We surmise that the comment in the letter-to-the editor originates from the false libels against Ms. Fluke uttered by Rush Limbaugh.   He stated on air that Ms. Fluke had so much sex that she wanted the taxpayers to subsidize it because she could not afford it.  Limbaugh and Elsie Arbach simply lie about what Ms. Fluke said and her purpose for testifying.  We also surmise that Arbach is one of Limbaugh's ditto heads and neither knows nor cares if she is lying.  

But the responsibility for publishing this lie goes to the Aberdeen American News.  There was a time in journalism when letters-to-the-editor were fact checked.  They were checked because if a newspaper published a false statement about a person, particularly one that defamed their morality, the newspaper could be sued.  If a newspaper back then published a statement such as the American News did, all Ms. Fluke's attorneys would have to do is bring the transcript of her testimony into court and show that she did not say what the published letter said she did.  The falseness of the statement in the letter was sufficient evidence of the presence of malice and damages were presumed.

When I last worked for a newspaper, the editors and reporters dreaded the ritual of the editor walking out of his office with a stack of letters-to-the-editor, which he would distribute to the editors and senior reporters for fact-checking.  It was also our job, if we found falsehoods and errors, to call the letter writer and explain why we could not publish the letter.  We hated this.  The stupid people who write falsehoods about other people tend to get belligerent and abusive when they are told they have written a lie.  They usually went into a defaming rage against the editor who called them and then canceled their subscription to the paper.  It was not a pleasant part of the work week.

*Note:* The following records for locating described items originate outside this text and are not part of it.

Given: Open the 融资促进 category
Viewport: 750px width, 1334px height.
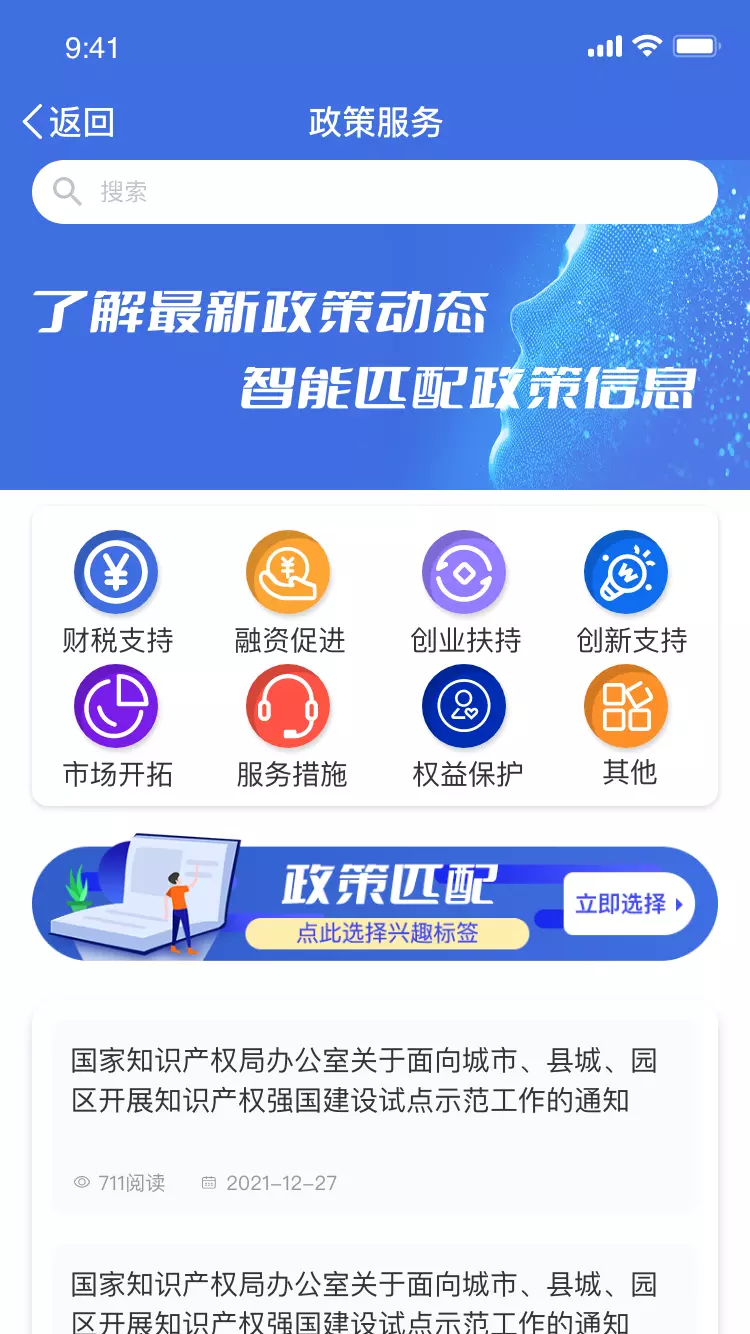Looking at the screenshot, I should [x=289, y=592].
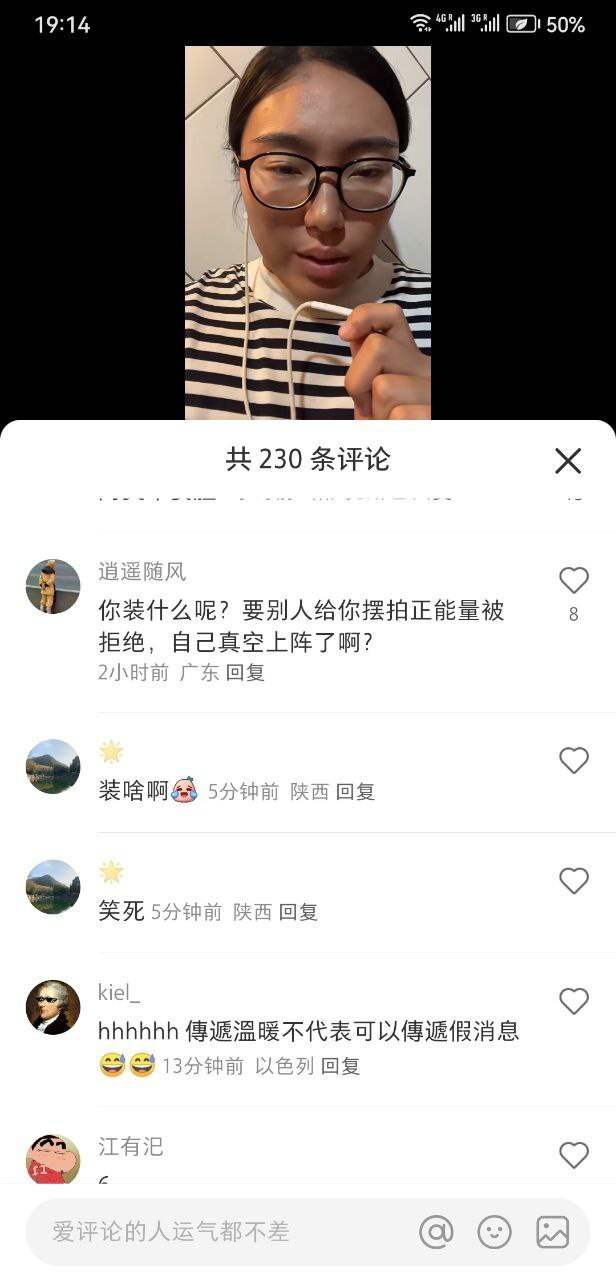This screenshot has width=616, height=1280.
Task: Open 江有汜's profile avatar
Action: pyautogui.click(x=53, y=1160)
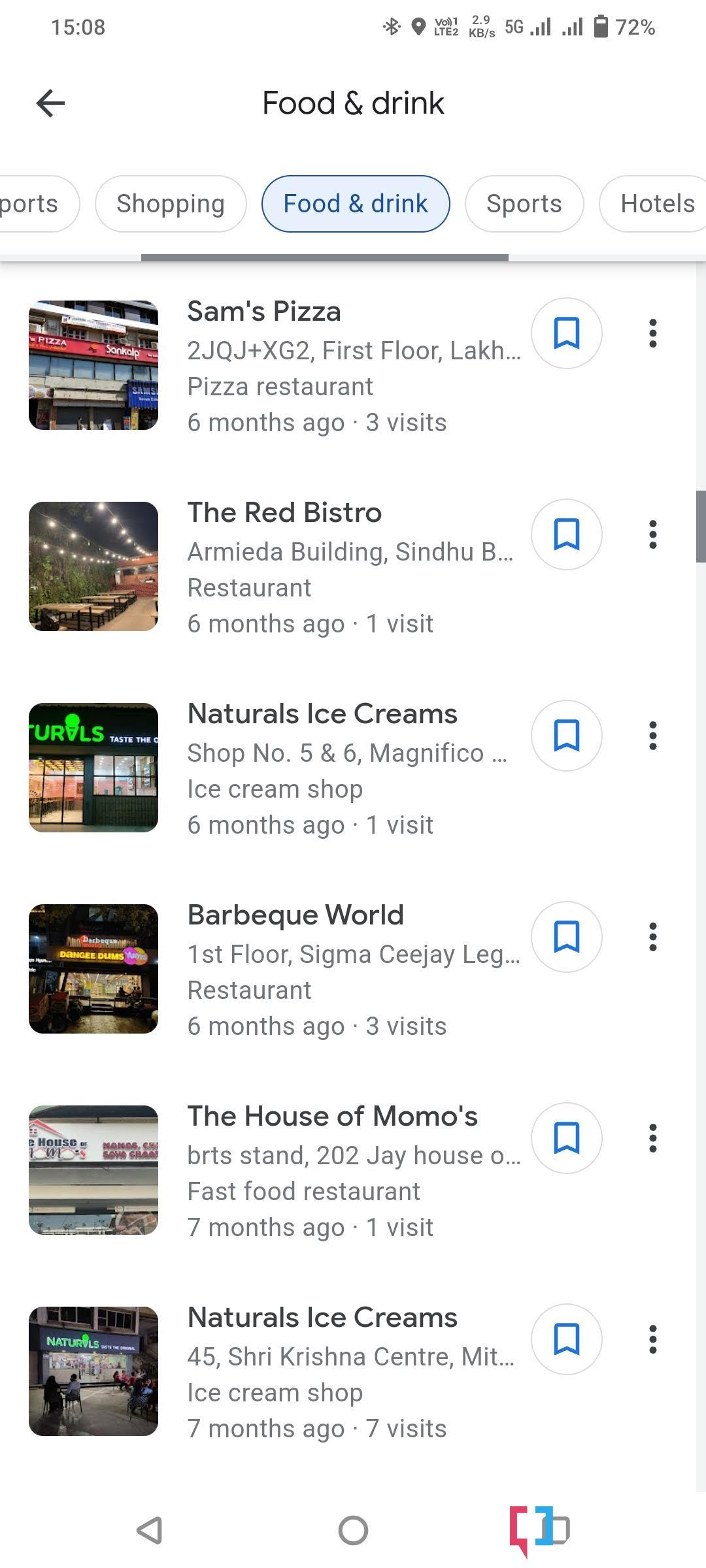Bookmark Barbeque World

[x=565, y=937]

Case law since that time has changed the way slander and libel laws are applied.  Now one has to prove that a false statement did measurable damage regarding a person's profession or occupation.  The courts have, in effect, endorsed the presence and use of malice against people as permissible as long as it does not measurably affect their earnings.  

So, that leaves wretched publications like the American News free to publish whatever libels it pleases.    That does not absolve the newspaper from being party to a falsehood and a libel. The newspaper has a right to devote itself to partisan hackery, which is abundant on its editorial pages, and it is part of the free enterprise system of selling harmful junk to the public.

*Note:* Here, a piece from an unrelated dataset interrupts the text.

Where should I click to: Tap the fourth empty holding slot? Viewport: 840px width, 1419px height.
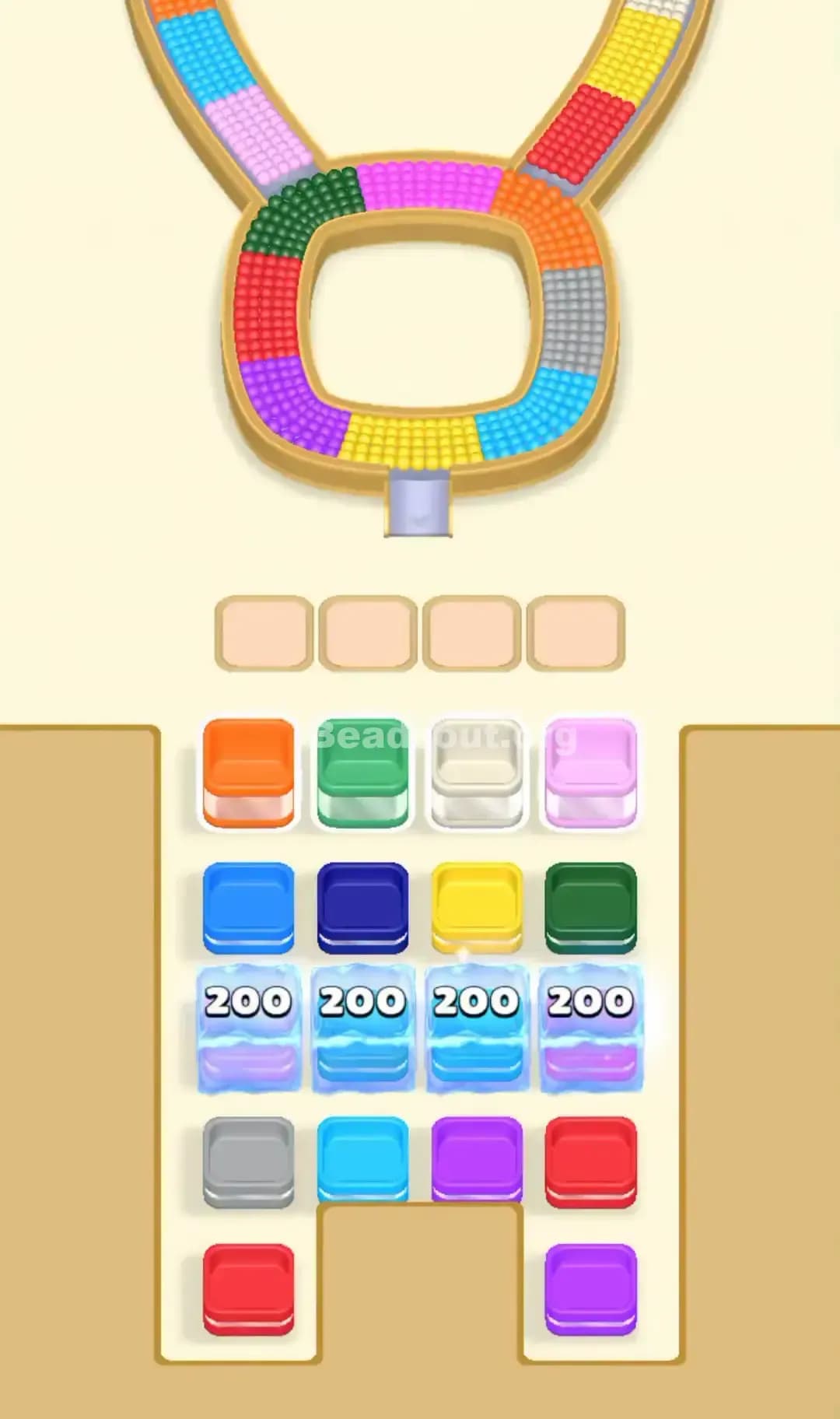577,632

In Orwell's 1984, the novel contains a hate figure named Emmanuel Goldstein who is presented as an enemy of the people by the state media.  It is doubtful whether such a person actually existed, but the purpose is to excite and distract the people with hatred as part of the brain-washing process through which they are controlled.  Sandra Fluke was created by Limbaugh as a hate object and that hate object is passed along by the letter in the American News.


In so engaging in this kind of nefarious enterprise, the American News disqualifies any claim it makes to being a medium of journalism.  It is merely a facilitator of the angry and insane incivility that possesses American politics.  But its financial success probably relies on it serving that role.  Reading the Aberdeen American News is like smoking tobacco.  Or crack.  It is not anything like reading legitimate journalism. 


2 comments:

Eli Blake said...
This comment has been removed by the author.
Eli Blake said...

The problem is that a lot of small town newspapers (not sure what the population of Aberdeen is, but I live in a rural area and know that some of the newspapers here have this problem) are just plain lazy. They are short-staffed and often when they get letters, even false letters, they would rather just throw them in there to fill space than to actually fact check them.

In larger circulation newspapers the number of letters is sufficient that they can parse them and pick out the best ones, but small town papers sometimes throw them all in a pile and put in as many and of just the right length as they need to complete the page.